В лифте, где вентилятор лишь перемешивал все, что застоялось в нем за десятки лет, Севастьянов до онемения пальцев сжимал кулаки. Едва разжал их, чтобы предъявить пропуск в высоких дубовых дверях, за которыми расстилалась серая загазованная Смоленская площадь.
Для Васильева все началось там, где теперь и кончилось. Именно на Волге, в Калининской области, близ Новомелкова осенило...
Крупного чиновника министерства внешней торговли, имевшего дачу в районе, приглашали на рыбалки местные и областные начальники. На колесном пароходе, переоборудованном в плавучий пансионат на вечном приколе в заводи Свердловского плеса, завершала осенью 1973 года грибной сезон компания из Конакова. Ждали моторку, отряженную за рыбой в бригаду, промышлявшую возле Городища. Кто-то, закусывая перцовку, сказал:
— И без рыбца неплохо. Кубинская картошечка, аргентинское мясцо... Правильно делаете, товарищ Васильев, дерите с них за газ...

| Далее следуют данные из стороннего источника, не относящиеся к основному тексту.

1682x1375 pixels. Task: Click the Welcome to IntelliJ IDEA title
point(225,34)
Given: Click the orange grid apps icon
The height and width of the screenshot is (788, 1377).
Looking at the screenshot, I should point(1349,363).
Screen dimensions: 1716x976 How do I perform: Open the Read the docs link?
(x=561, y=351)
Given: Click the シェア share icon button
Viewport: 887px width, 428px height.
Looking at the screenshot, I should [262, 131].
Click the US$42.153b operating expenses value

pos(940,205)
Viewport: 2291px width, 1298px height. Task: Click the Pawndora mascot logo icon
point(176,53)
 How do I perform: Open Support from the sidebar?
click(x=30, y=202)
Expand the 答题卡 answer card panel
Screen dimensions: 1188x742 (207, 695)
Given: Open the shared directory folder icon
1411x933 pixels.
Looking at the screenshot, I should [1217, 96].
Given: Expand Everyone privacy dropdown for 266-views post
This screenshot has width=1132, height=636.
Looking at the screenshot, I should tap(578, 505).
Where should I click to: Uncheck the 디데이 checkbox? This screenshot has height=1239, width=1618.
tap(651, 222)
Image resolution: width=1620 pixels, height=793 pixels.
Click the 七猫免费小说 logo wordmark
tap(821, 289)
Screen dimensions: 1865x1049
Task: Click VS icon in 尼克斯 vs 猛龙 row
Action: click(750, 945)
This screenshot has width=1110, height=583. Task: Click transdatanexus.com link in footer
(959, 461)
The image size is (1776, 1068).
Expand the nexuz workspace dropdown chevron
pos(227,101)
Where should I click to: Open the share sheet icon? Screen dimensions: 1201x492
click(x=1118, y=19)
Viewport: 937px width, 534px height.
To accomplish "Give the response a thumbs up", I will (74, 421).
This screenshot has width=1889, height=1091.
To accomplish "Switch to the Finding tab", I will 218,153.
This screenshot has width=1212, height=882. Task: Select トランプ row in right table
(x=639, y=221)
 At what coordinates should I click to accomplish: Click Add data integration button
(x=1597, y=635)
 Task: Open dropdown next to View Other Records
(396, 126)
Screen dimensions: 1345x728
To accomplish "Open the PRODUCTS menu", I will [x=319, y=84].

— А если газа не станет? — спросил Васильев, удивив Севастьянова. Разговоров про работу и «на общие темы» начальник на отдыхе не вел.
— Как это?
— Взял газ да кончился.
— Россия богатая...
— Мы с вами богатые, — загадочно ответил Васильев. — Чего ж Россией хвастаться...
И осенило. Добывать деньги не из продажи газа и сырьевых поставок за недостатком промышленных товаров, а из самих денег. Кредитование за проценты. Вначале торговых операций зарубежных компаний с советскими внешнеторговыми организациями, а затем и вообще — любых сделок «по ту сторону». Васильев говорил об этом Севастьянову, пока неторопливо, наслаждаясь солнечным холодноватым вечером, тянули на моторке от пансионата к даче.
Назначенный заместителем торгового представителя в Сингапур, Васильев, как ответственный за валютно-расчетные операции, исподволь приступил к осуществлению идеи. Москва осторожно и с оговорками, которые спасают сидящих в центре, поддержала. Развернулось кредитование десятков компаний, искавших деньги. Обстановка складывалась благоприятная — обозначилась строительная лихорадка в Сингапуре, Бангкоке, Куала-Лумпуре и Джакарте. Кредиты дорожали. Будущую прибыль Васильев на этом и закладывал. Верно рассчитал тактику — завязывал отношения с фирмами-близнецами, то есть такими, которые считались дочерними ответвлениями одной крупной. Кредит выдавался под залог недвижимости.